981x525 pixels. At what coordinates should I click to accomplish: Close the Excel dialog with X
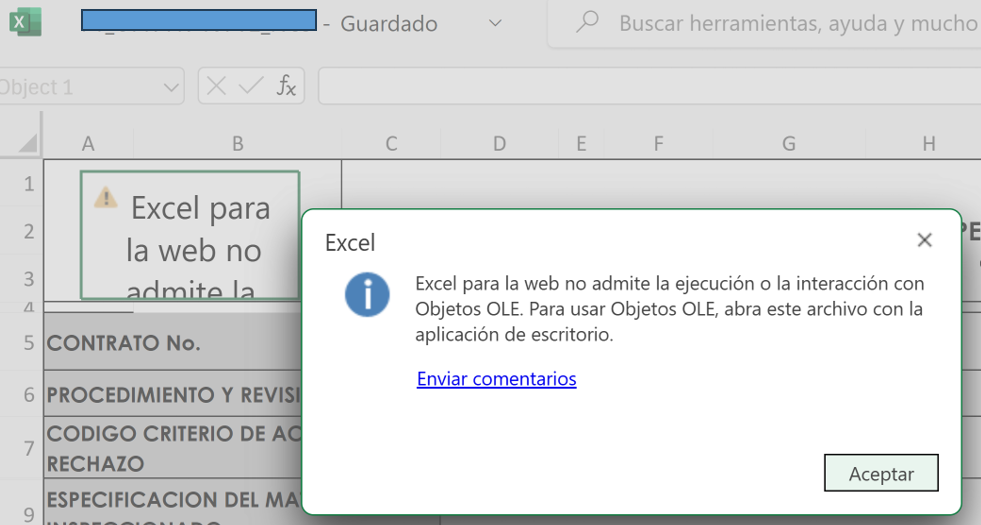pyautogui.click(x=924, y=240)
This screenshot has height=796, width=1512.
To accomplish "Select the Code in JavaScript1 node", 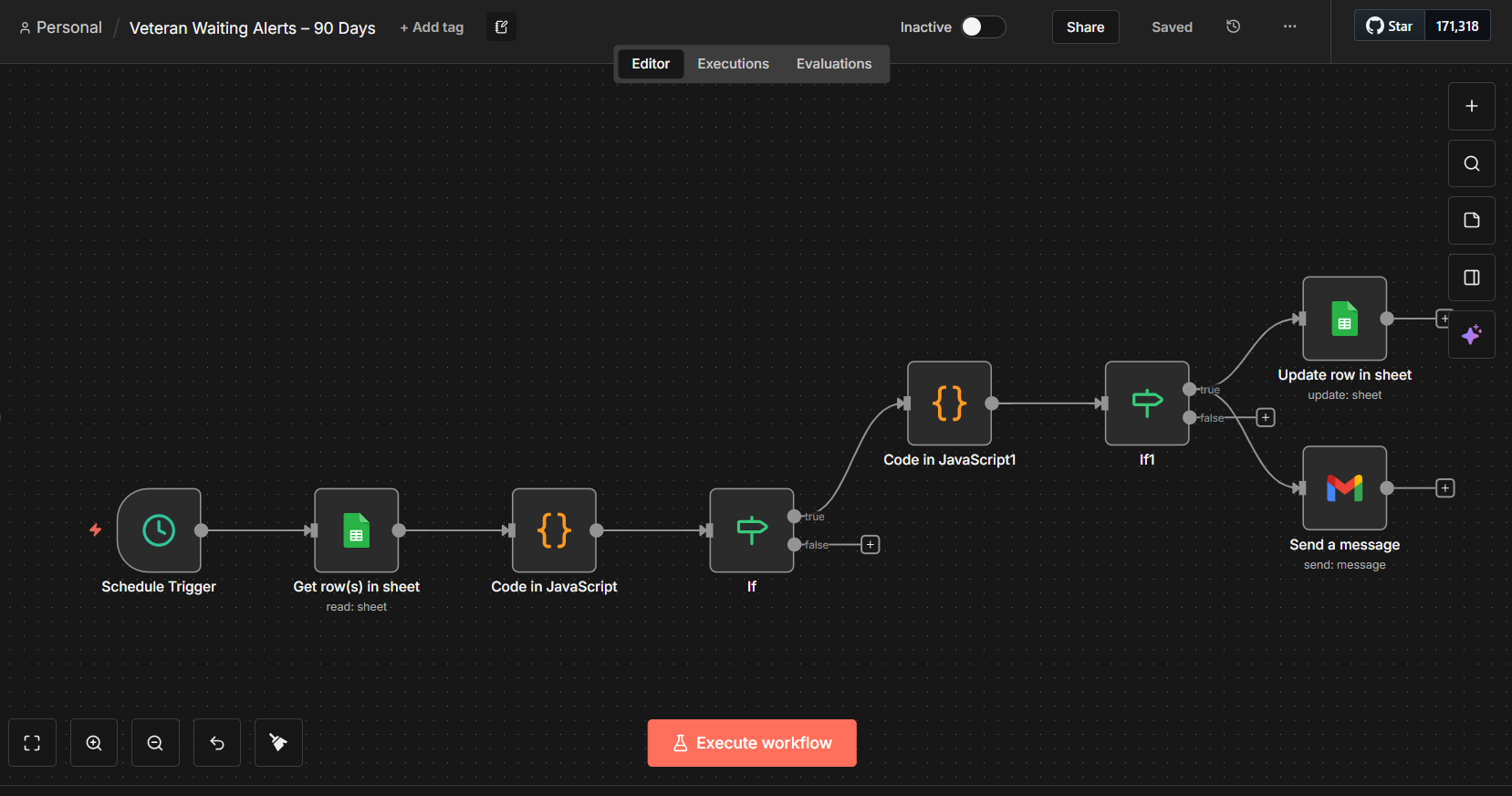I will point(949,403).
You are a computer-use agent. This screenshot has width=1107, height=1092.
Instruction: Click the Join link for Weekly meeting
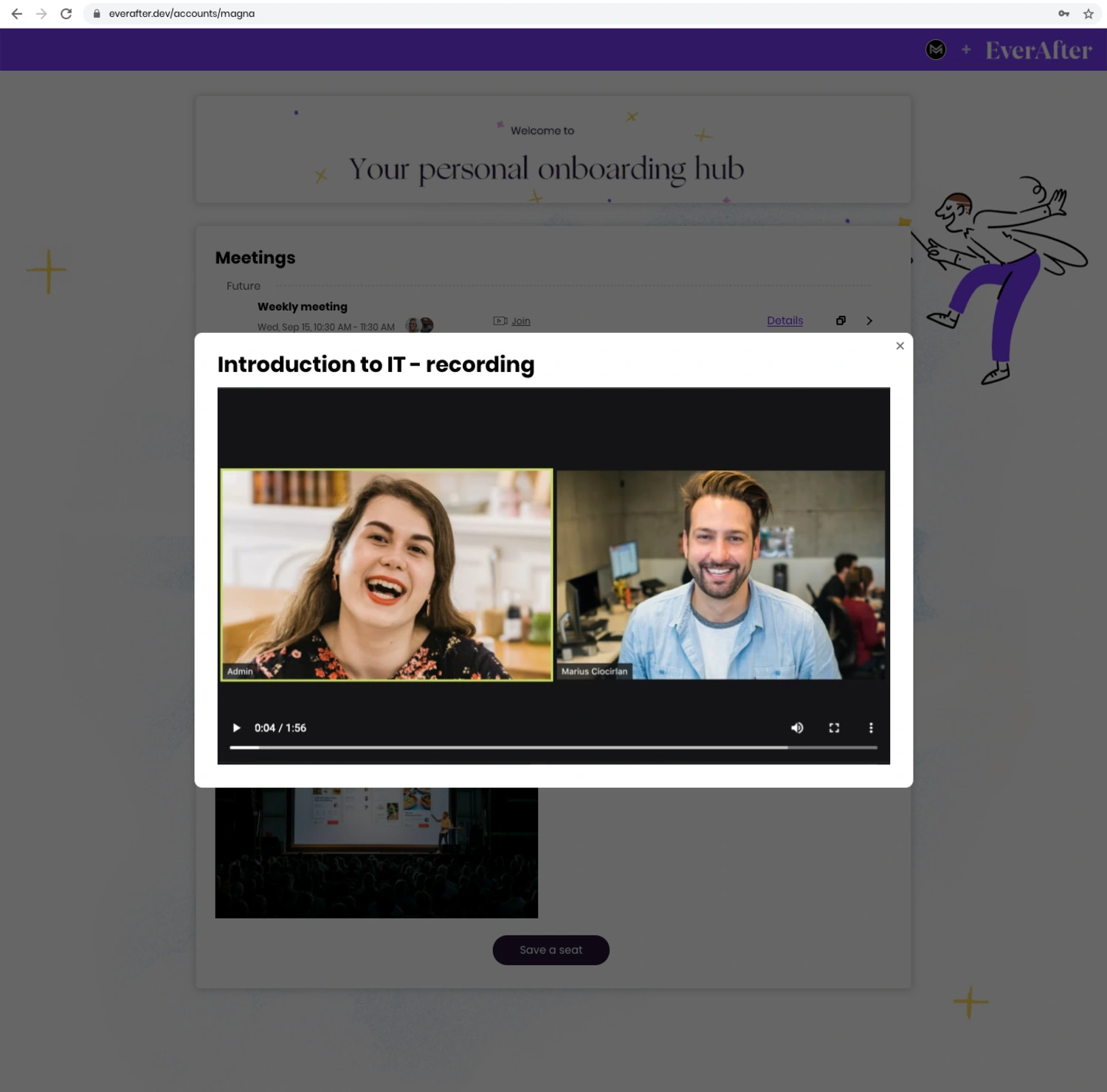[520, 321]
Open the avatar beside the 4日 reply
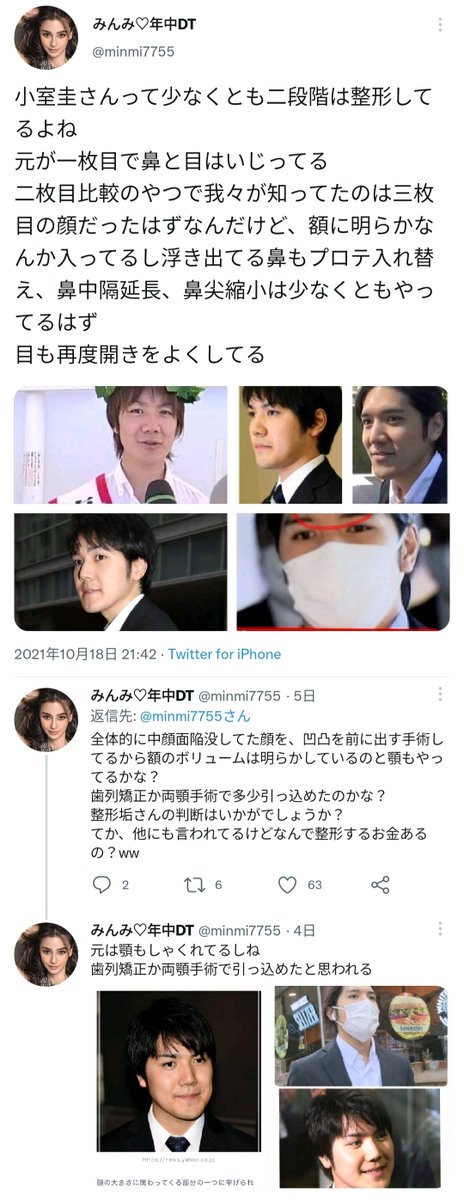The width and height of the screenshot is (464, 1200). tap(46, 954)
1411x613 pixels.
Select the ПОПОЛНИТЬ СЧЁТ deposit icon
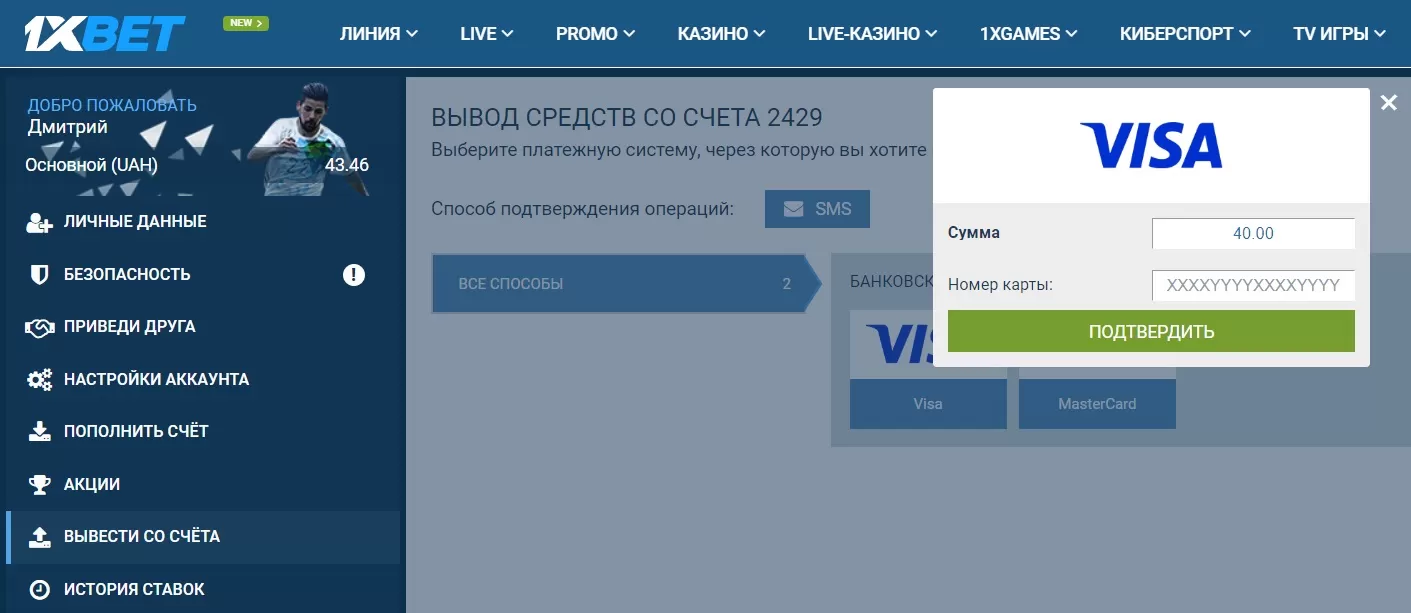pyautogui.click(x=38, y=431)
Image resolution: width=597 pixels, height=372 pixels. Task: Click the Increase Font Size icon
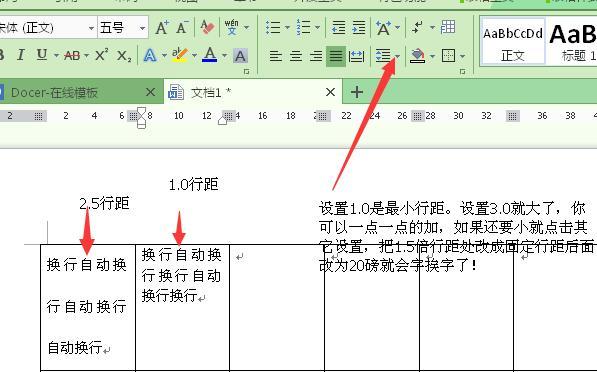pyautogui.click(x=162, y=27)
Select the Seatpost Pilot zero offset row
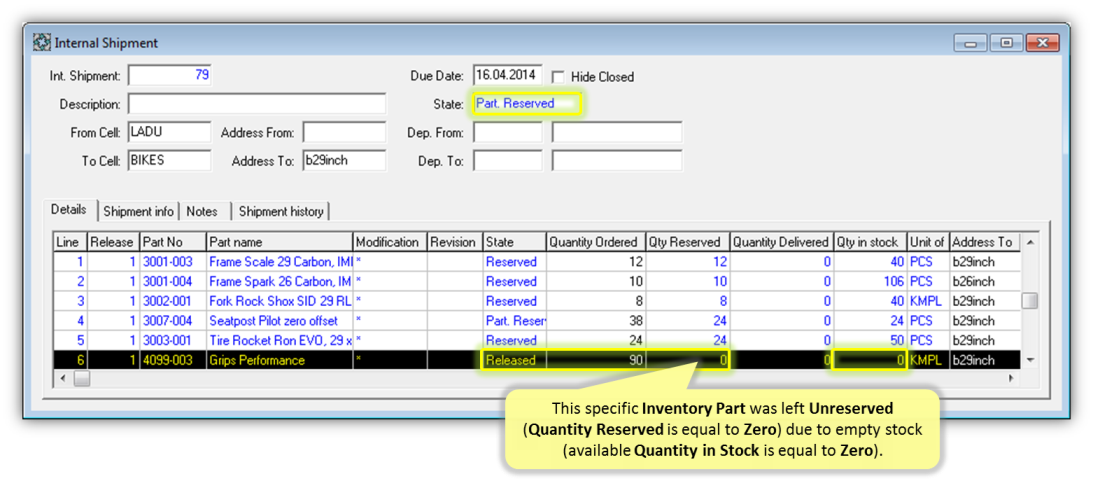 click(x=537, y=321)

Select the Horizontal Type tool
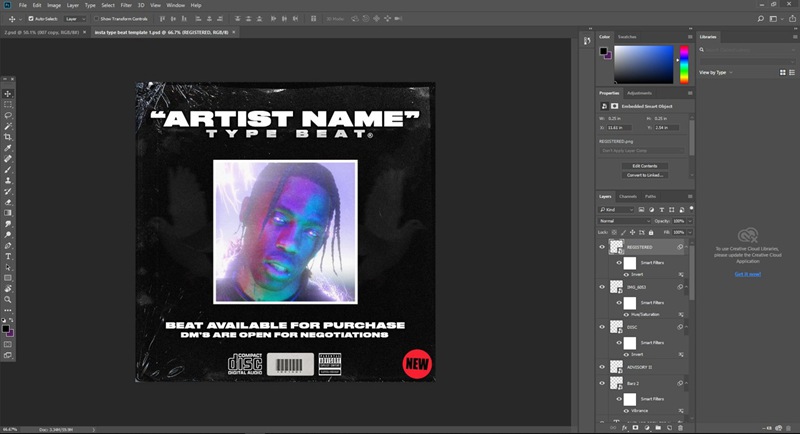click(x=8, y=256)
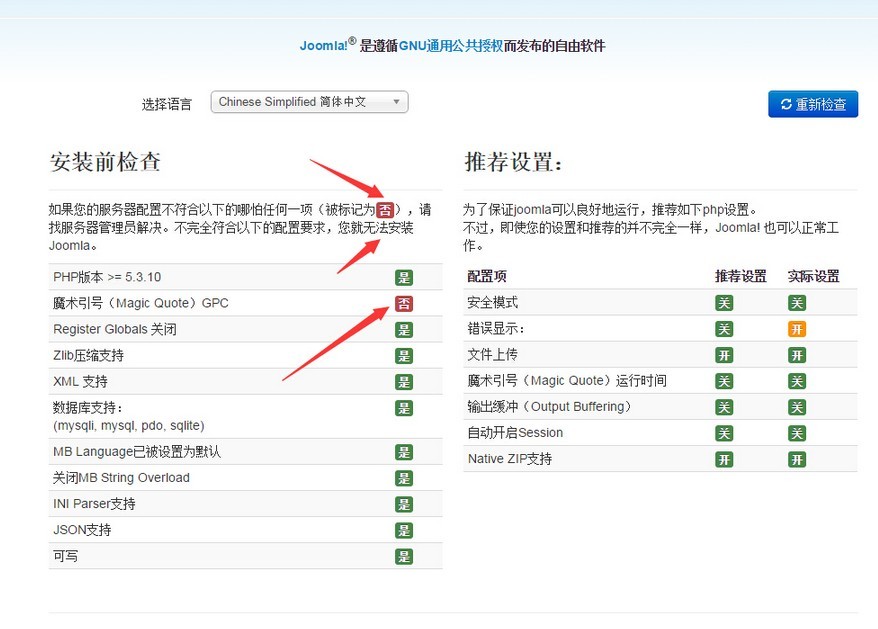The height and width of the screenshot is (629, 878).
Task: Click the 开 badge for Native ZIP支持
Action: point(796,458)
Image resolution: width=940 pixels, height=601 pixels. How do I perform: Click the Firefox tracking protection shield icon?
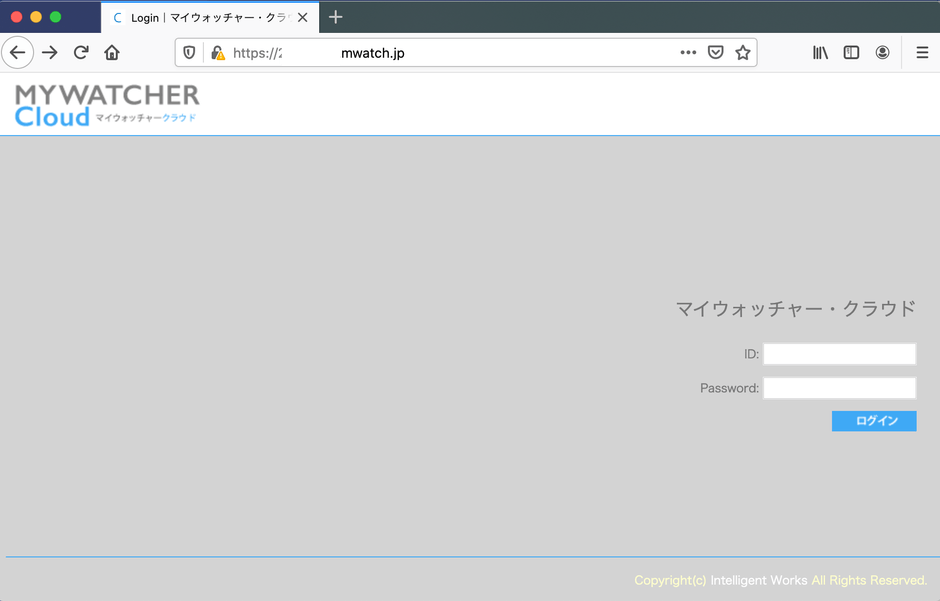(188, 52)
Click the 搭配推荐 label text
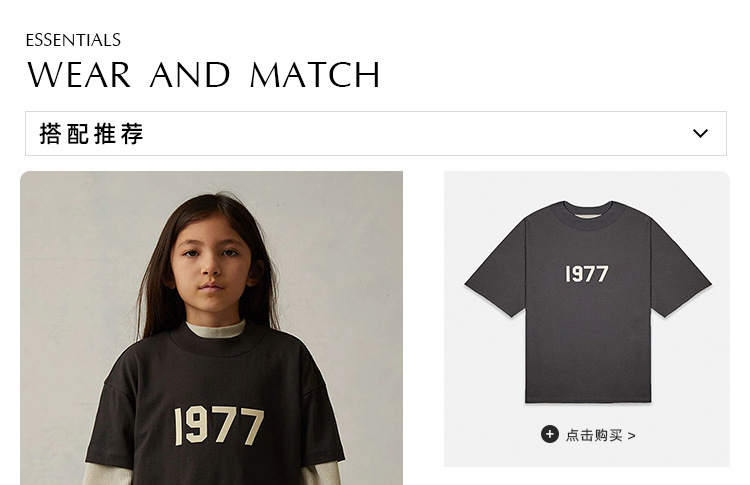The width and height of the screenshot is (750, 485). click(92, 134)
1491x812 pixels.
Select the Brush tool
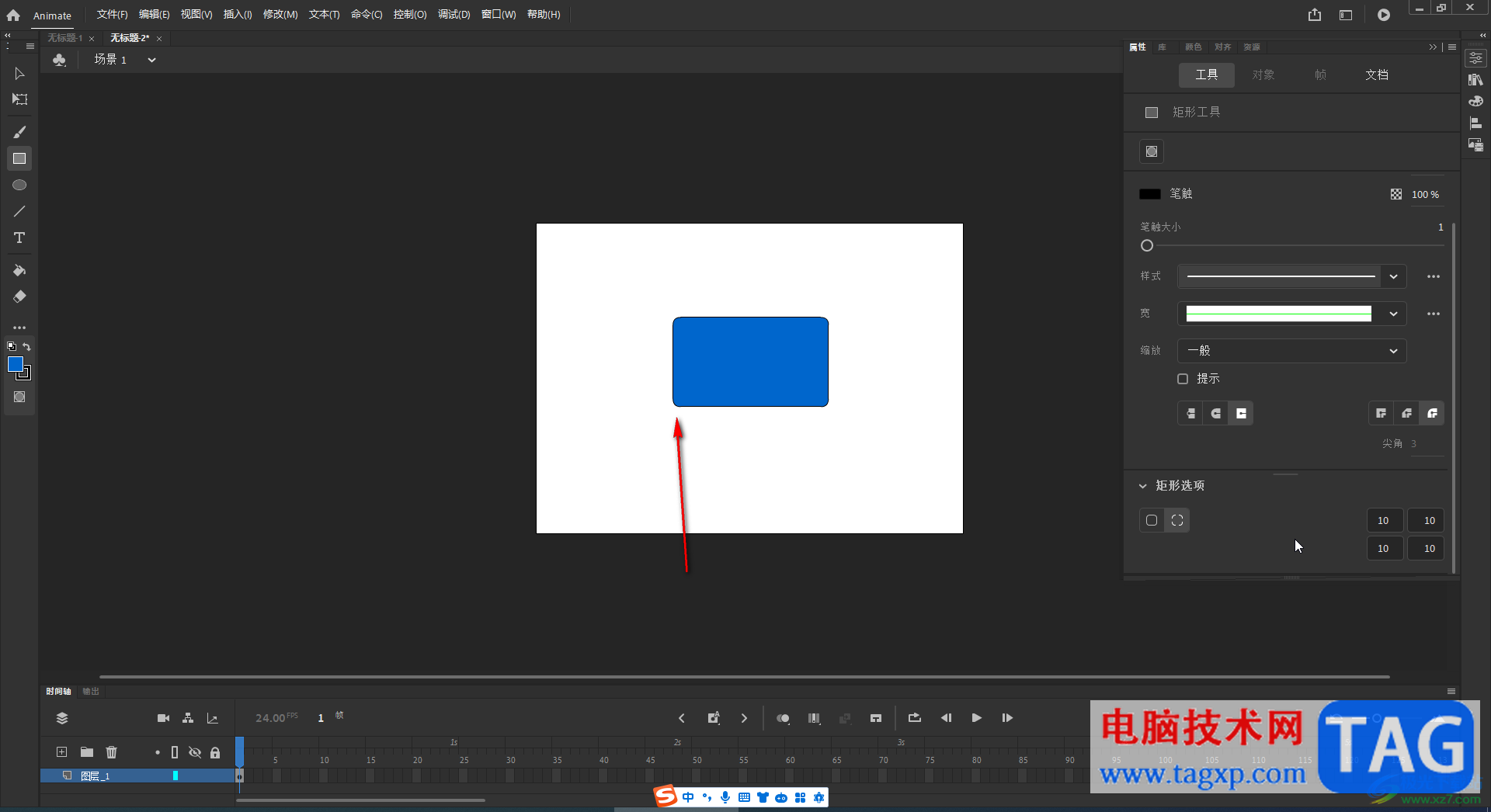coord(19,132)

### Exercise requirements:
Could you write out the lines from the one containing "Select the Seatpost Pilot zero offset row" up to and including the one containing "Action: point(796,458)", leaving the pictures out of your answer?

### Answer to this task:
Select the Seatpost Pilot zero offset row
 click(x=537, y=321)

Select the Horizontal Type tool
click(x=8, y=256)
The height and width of the screenshot is (629, 878).
Task: Click the 开 badge for Native ZIP支持
Action: point(796,458)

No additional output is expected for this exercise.